Bagaimana kita menjadi khalifah di bumi, sedang untuk diri kita sendiri, makanan yang masuk dalam tubuh kita saja tidak bisa kita awasi.
Deg! Otak saya bekerja begitu menyelesaikan tontonan film Semes7A. Hari itu hujan, namun kabarnya semesta terakhir kali diputar. Meski lelah, saya tetap ingin menonton, akhirnya berangkatlah ke Malang demi film yang diputar terbatas di bioskop itu. Salah satu tempat yang difilmkan dalam semes7A adalah bumi langit institute.
Ketika saya berencana jalan-jalan ke kota Jogjakarta, salah satu tujuan saya adalah Bumi Langit. Saat berada di Jogja, mulailah rencana itu diagendakan. Perjalanan kami lakukan hari minggu, ternyata bumi langit yang berlokasi di Imogiri, Bantul, Jogjakarta itu lumayan jauh. Perjalanan 1 jam dari pusat kota Jogjakarta. Saya bersama Santi diguyur hujan sehingga beberapa kali harus memakan mantel dan berhenti. Perjalanan yang harusnya 1 jam, kami tempuh 1.5 jam. Belum lagi ada jalan yang dialihkan. Berpedoman google maps akhirnya kami sampai ditujuan sementara hari masih hujan.
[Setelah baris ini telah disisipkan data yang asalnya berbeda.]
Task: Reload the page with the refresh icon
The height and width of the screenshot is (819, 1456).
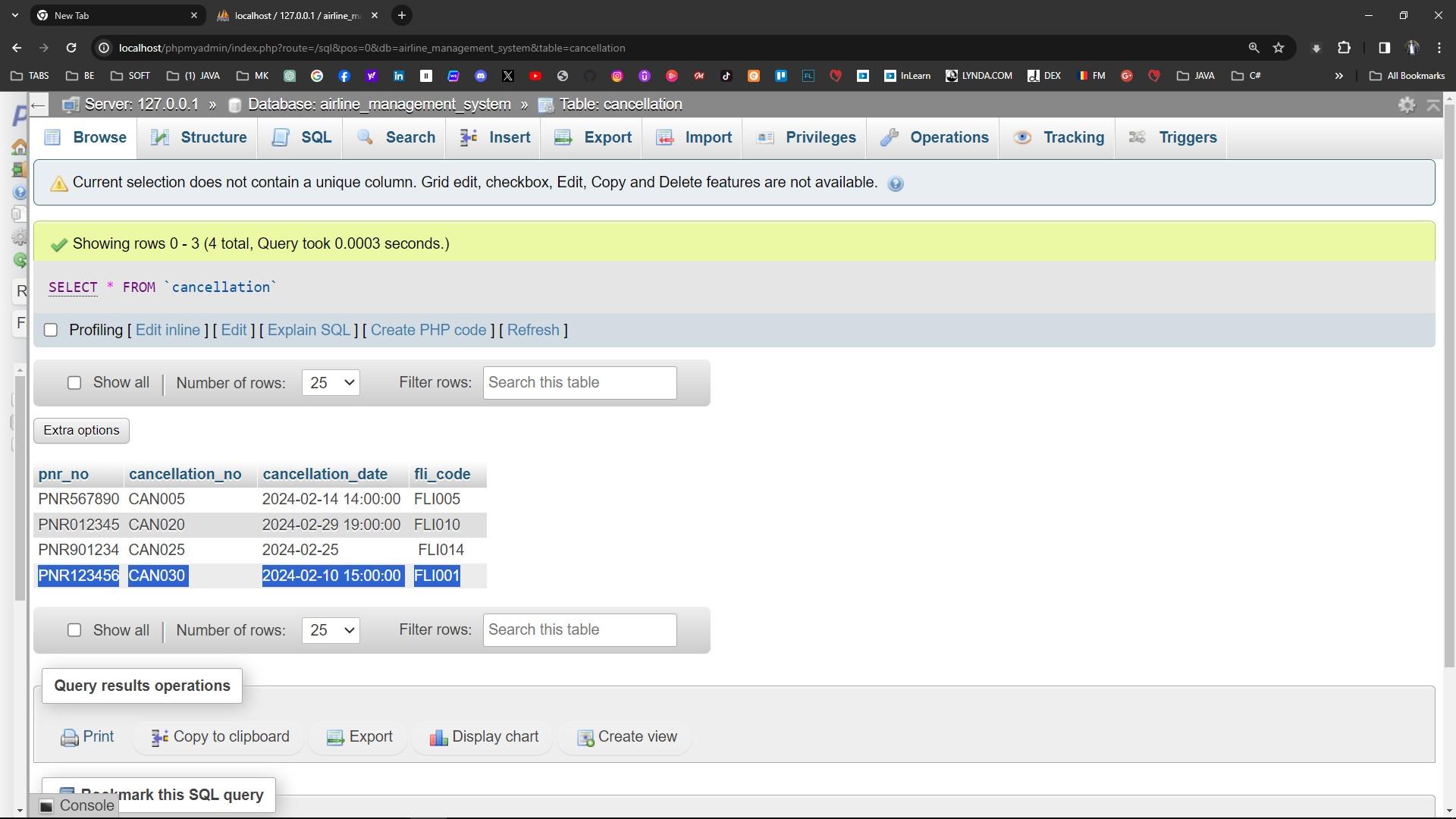Action: [x=71, y=48]
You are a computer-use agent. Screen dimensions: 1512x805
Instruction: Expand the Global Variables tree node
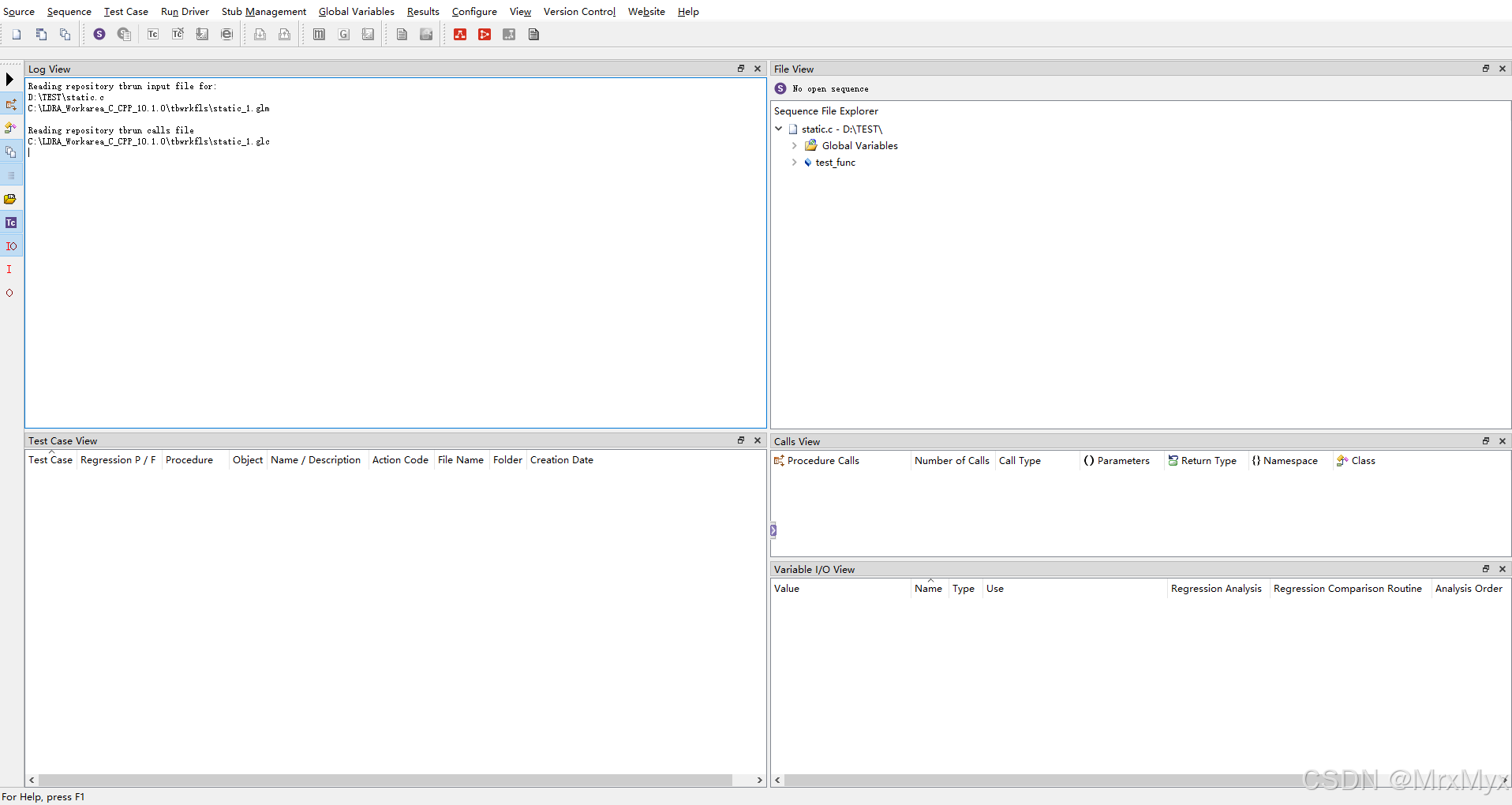click(794, 145)
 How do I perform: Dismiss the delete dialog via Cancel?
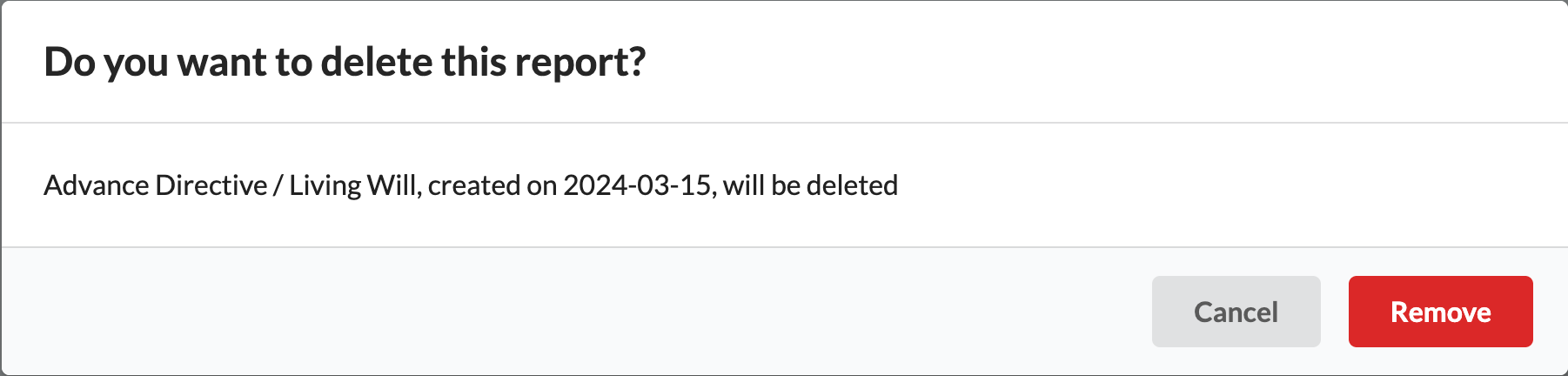(x=1236, y=312)
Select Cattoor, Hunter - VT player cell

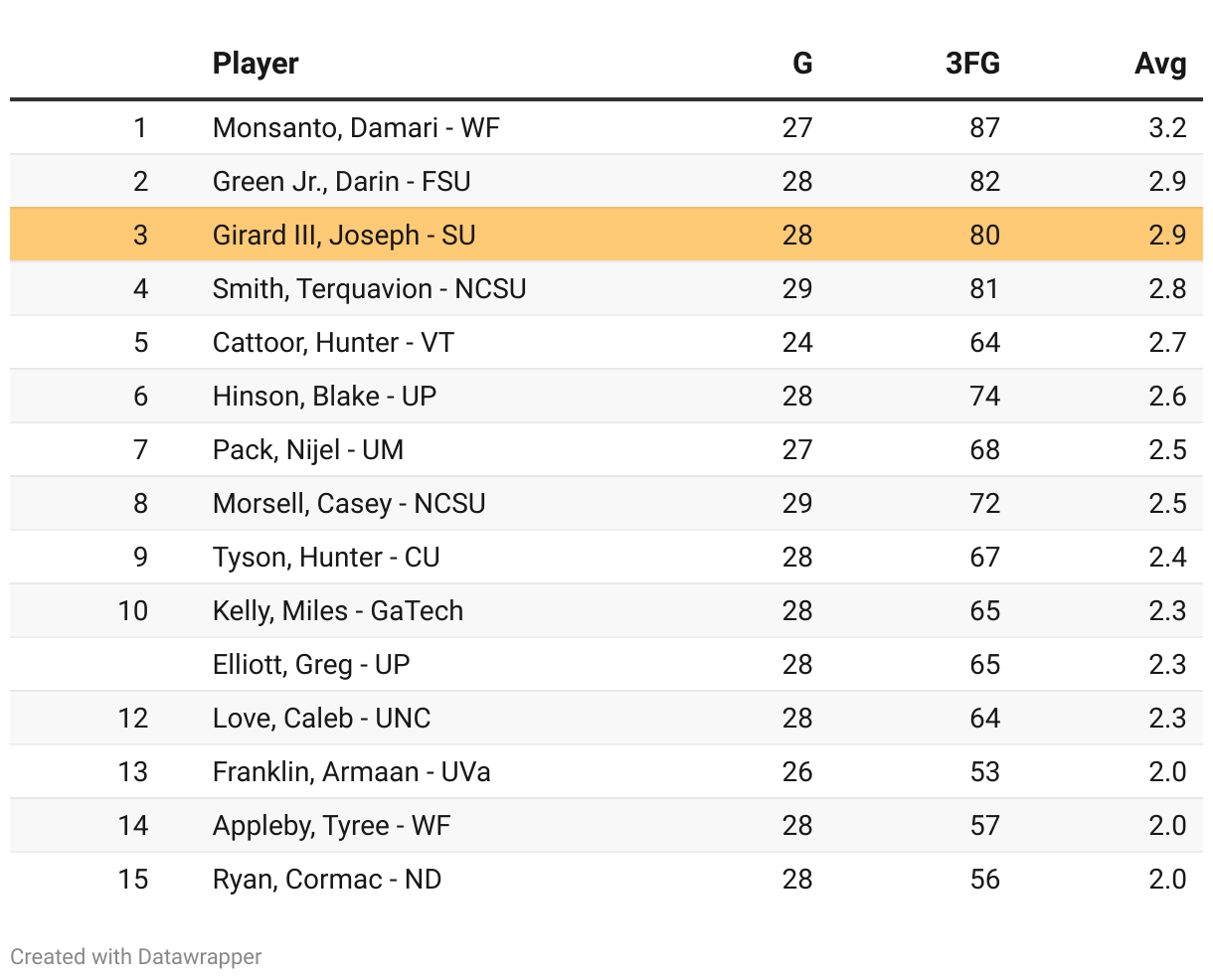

Tujuan pertama adalah warung bumi, menurut film semesta dan website, warung bumi adalah tempat untuk pemasaran hasil bumi langit. Ternyata, warung ini tutup di hari senin. Kelelahan melewati jalan meliuk-liuk terbayar sudah. Warung bumi sangat asri, pemandangan pepohonan, kursi ditata sedemikian rupa, rintik hujan masih ada menambah syahdu suasana.
Warung bumi buka dari jam 09.00 wib- 16.00 wib, tersedia wastafel cuci tangan, dilarang pakai sendal, tidak menggunakan sedotan, semuanya mengarah ke alam. Selain konsep kembali ke alam, bumi langit juga menggunakan konsep halalan thayyiban, halal dan baik artinya tanpa bahan pengawet atau hal yang merusak tubuh.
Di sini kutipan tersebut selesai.